When we got the message a few days ago that Valerie’s grandmother had died and that her family was on the way back for her funeral, I wanted to send a note. I wanted to be encouraging. I wanted to share in the heartache, because my family understands this particular sting a little better than some. But even though I thrive on words, I know that sometimes they aren’t sufficient.* I’d rather stay silent and offer a hug than throw out one of the canned phrases I really started to loathe back in November.

As usual, I turned to books to try to make sense of my conflicted emotions. There are bits of story that help me understand and find encouragement, but I wouldn’t know how to explain their significance in a simple note or a few words face-to-face.
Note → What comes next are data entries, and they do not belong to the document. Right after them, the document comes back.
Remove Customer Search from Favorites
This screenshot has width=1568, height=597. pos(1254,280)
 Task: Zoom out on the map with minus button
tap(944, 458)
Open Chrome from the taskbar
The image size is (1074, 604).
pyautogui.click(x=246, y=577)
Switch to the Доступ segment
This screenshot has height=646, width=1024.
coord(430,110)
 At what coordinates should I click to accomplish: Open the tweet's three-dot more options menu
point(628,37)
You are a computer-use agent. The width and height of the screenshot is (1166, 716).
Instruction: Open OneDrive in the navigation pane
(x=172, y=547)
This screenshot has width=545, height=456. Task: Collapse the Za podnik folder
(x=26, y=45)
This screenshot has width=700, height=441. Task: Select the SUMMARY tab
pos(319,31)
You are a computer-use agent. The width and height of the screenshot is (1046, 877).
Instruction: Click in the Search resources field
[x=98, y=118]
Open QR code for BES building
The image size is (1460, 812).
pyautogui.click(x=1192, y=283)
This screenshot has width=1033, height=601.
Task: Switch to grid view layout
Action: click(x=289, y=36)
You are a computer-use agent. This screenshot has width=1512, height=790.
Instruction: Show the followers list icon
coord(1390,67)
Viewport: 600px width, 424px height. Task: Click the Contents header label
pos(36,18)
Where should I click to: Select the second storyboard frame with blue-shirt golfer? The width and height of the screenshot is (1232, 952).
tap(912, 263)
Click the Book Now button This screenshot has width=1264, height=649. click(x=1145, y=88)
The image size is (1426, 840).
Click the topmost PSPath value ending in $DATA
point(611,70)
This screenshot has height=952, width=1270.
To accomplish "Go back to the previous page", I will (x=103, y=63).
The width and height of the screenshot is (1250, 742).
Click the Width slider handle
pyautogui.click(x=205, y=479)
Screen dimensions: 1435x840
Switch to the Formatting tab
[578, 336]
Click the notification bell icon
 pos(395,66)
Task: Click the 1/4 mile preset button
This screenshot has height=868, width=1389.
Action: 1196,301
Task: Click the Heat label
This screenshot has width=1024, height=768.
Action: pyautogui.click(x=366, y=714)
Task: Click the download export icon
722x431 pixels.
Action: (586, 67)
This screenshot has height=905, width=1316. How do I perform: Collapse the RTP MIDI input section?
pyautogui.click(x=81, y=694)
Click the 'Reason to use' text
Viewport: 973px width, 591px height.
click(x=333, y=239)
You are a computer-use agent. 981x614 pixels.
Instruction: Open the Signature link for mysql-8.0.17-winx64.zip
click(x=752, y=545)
I just finished re-reading A Hat Full of Sky, the second book in the Tiffany Aching mini-series within Terry Pratchett’s Discworld series. The main character, Tiffany, is a young girl with magic who is learning how to be a witch. I know, I read a lot of books with quirky young witches. This series is special because it isn’t about magic as most people think of it. It’s about the magic of common sense, of knowing how to deal with people and how to help them, of the power of using the right tone of voice, of learning to see the different sides of every issue.

Tiffany is training with a country witch who spends most of her days keeping the farmers, widows and widowers, and housewives around her healthy and happy, even though to Tiffany most of them seem too stupid to be worth the trouble. “Knowing things is magical, if other people don’t know them”, as her tutor explains when Tiffany gets frustrated by the lack of proper magic in their work.

Of course I recommend reading this book, and the others in the mini-series at least, so I won’t say too much for the sake of spoilers. But there were parts that stood out to me then and came back to me this week.

“Now that’s what I call magic – seein’ all that, dealin’ with all that, and still goin’ on.”

-Mistress Weatherwax, A Hat Full of Sky

Those parts remind me of my mother, who handles the messy bits everyone else tries to ignore and who has been through so much that she really does understand what other people are dealing with.

“You couldn’t say: It’s not my fault. You couldn’t say: It’s not my responsibility. You could say: I will deal with this. You didn’t have to want to. But you had to do it.”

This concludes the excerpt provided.